### Data for review

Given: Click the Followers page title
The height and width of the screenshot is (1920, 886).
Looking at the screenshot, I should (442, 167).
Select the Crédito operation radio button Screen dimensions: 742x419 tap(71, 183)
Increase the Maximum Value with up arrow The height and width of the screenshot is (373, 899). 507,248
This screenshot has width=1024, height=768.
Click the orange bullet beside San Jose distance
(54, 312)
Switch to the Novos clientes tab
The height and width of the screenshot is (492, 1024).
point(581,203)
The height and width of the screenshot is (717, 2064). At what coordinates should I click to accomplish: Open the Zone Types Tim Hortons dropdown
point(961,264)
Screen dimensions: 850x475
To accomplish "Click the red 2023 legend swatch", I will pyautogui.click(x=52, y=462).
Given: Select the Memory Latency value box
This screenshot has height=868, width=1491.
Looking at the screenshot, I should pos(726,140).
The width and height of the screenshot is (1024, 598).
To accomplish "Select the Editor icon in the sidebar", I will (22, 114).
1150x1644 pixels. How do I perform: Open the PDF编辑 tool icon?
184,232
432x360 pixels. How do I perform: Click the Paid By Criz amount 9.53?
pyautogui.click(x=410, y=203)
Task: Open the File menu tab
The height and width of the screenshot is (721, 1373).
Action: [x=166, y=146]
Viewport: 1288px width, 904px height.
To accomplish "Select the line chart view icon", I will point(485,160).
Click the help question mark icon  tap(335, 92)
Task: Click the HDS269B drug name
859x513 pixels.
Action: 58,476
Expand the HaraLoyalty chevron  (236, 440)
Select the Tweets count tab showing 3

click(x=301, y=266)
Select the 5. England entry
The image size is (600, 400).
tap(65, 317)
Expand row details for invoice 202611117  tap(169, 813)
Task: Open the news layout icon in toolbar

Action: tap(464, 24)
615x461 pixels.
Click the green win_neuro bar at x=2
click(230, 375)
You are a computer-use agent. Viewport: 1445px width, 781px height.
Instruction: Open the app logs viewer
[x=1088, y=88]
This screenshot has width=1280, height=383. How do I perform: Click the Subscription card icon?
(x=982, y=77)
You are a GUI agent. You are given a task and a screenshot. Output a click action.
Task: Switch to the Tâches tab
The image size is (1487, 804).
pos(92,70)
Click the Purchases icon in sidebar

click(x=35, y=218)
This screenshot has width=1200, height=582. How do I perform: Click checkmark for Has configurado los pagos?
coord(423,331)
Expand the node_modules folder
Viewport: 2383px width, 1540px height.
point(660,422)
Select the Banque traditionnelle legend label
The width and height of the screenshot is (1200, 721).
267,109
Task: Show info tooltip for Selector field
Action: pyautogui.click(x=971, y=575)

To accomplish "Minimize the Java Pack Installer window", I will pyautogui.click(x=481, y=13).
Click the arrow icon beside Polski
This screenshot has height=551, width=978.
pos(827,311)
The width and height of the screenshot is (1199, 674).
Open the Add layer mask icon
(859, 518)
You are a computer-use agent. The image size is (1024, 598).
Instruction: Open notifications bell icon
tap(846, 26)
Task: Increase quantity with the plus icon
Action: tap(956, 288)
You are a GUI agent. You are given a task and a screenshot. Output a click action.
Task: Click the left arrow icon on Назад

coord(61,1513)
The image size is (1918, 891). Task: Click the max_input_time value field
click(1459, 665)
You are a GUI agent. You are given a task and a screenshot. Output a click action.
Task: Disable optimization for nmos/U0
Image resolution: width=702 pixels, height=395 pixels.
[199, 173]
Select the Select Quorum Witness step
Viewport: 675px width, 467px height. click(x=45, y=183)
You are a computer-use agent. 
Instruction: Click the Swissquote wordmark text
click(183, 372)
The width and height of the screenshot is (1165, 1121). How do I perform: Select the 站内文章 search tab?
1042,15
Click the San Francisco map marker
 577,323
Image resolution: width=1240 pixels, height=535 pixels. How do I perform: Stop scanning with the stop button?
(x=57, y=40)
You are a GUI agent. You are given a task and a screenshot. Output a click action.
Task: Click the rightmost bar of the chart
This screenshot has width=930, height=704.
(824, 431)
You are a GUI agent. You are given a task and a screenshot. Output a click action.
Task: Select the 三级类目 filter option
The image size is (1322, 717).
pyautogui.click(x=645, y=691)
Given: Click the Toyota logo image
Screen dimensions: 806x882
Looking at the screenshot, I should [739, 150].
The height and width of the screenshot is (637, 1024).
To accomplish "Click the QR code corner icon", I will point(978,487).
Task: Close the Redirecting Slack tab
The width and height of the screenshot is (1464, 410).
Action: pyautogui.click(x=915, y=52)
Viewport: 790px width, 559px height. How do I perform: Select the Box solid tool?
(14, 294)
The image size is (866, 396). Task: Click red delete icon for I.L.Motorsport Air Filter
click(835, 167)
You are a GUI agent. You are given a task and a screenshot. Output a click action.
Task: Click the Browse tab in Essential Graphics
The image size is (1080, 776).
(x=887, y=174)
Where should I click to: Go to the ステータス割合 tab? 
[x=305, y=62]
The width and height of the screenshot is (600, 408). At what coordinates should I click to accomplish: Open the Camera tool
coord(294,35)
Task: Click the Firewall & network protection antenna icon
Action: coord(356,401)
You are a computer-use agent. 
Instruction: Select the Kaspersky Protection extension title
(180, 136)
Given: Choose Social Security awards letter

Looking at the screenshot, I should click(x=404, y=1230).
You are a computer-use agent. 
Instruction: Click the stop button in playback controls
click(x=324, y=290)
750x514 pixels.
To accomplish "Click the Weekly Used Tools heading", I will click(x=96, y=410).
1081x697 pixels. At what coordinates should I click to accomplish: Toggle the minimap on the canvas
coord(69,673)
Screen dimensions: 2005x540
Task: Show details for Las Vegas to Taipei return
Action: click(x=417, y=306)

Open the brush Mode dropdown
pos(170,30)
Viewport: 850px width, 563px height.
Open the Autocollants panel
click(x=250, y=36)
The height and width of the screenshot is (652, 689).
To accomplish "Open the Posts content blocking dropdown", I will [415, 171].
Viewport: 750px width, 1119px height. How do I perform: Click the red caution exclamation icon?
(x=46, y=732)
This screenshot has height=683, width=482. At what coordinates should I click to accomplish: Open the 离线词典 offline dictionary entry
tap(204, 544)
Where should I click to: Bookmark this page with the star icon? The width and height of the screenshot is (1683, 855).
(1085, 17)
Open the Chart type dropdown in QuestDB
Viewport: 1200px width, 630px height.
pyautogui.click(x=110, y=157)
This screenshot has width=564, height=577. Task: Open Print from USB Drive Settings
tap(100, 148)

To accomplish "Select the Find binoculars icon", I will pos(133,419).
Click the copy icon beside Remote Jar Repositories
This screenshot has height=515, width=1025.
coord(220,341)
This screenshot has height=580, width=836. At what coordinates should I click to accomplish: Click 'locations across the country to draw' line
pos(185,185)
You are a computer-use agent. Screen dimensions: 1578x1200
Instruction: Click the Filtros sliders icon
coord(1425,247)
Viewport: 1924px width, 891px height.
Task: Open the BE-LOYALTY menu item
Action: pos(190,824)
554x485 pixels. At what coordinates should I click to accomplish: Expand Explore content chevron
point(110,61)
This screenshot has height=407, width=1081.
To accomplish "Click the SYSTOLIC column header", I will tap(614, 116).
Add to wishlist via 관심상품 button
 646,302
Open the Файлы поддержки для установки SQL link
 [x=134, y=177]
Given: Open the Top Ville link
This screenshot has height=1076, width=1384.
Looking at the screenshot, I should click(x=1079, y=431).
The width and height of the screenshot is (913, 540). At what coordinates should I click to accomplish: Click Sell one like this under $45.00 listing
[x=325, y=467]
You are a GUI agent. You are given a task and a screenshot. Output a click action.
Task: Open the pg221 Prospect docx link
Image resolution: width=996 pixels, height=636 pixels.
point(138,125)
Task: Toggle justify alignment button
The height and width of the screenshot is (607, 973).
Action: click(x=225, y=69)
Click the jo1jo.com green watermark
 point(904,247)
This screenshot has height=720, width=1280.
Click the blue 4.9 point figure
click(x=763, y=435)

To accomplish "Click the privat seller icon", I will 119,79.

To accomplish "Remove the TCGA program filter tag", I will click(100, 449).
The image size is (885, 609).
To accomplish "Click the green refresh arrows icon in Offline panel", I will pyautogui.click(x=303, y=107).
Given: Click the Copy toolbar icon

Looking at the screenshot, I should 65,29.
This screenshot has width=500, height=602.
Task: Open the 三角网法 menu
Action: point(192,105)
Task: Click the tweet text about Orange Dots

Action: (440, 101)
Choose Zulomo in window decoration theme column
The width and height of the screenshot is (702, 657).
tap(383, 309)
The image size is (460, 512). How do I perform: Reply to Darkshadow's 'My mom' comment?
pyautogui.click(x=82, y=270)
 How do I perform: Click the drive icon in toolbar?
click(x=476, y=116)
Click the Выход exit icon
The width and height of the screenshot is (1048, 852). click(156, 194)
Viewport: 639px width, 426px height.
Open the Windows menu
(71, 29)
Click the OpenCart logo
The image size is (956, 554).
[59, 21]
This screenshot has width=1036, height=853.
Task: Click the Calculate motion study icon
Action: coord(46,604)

### Problem details
Your task is to set down only the lines that run from the opening of the listing to the line with "Screen dimensions: 850x475", both ends included, each unchanged.

### Exercise response
Given: Click the Followers page title
The height and width of the screenshot is (1920, 886).
Looking at the screenshot, I should (442, 167).
Select the Crédito operation radio button Screen dimensions: 742x419 tap(71, 183)
Increase the Maximum Value with up arrow The height and width of the screenshot is (373, 899). 507,248
This screenshot has width=1024, height=768.
Click the orange bullet beside San Jose distance
(54, 312)
Switch to the Novos clientes tab
The height and width of the screenshot is (492, 1024).
point(581,203)
The height and width of the screenshot is (717, 2064). At what coordinates should I click to accomplish: Open the Zone Types Tim Hortons dropdown
point(961,264)
Screen dimensions: 850x475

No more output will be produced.